_EXERCISE AIM_
Gather, from the data below, each line in which the word "computer" occurs.
————
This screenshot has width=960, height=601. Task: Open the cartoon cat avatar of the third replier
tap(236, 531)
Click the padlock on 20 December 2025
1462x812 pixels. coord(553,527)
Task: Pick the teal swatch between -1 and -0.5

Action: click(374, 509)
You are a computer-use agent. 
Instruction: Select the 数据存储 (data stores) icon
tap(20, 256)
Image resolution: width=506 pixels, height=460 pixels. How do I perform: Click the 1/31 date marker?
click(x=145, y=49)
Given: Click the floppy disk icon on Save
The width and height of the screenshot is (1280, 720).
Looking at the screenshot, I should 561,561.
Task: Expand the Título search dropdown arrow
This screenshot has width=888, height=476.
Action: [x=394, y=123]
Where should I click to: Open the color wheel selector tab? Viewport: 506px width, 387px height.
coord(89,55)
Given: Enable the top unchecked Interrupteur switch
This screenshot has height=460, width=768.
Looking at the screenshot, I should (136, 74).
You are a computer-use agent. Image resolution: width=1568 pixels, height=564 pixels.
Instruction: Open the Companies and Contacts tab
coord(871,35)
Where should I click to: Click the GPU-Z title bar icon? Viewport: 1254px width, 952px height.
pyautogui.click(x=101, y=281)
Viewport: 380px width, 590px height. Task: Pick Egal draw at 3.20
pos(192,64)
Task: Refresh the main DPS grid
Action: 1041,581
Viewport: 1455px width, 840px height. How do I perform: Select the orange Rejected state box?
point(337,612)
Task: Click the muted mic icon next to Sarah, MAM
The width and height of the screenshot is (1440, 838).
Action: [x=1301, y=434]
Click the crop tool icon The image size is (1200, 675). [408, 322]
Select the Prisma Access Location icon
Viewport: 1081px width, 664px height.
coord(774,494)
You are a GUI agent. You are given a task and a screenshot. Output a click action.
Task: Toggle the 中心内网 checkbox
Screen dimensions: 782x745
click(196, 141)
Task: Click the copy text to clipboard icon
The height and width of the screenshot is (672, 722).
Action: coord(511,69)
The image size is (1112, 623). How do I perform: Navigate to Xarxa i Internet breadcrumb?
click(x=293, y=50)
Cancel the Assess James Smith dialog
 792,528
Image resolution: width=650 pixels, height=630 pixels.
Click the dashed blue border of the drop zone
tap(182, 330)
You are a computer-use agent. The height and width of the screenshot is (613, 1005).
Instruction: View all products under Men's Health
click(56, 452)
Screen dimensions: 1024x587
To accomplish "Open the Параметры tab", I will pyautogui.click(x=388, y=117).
————
_OUTPUT_
You are a computer-use agent. 
You are a computer-use agent. Image resolution: width=1568 pixels, height=564 pixels.
You are a computer-use agent. The height and width of the screenshot is (613, 1005).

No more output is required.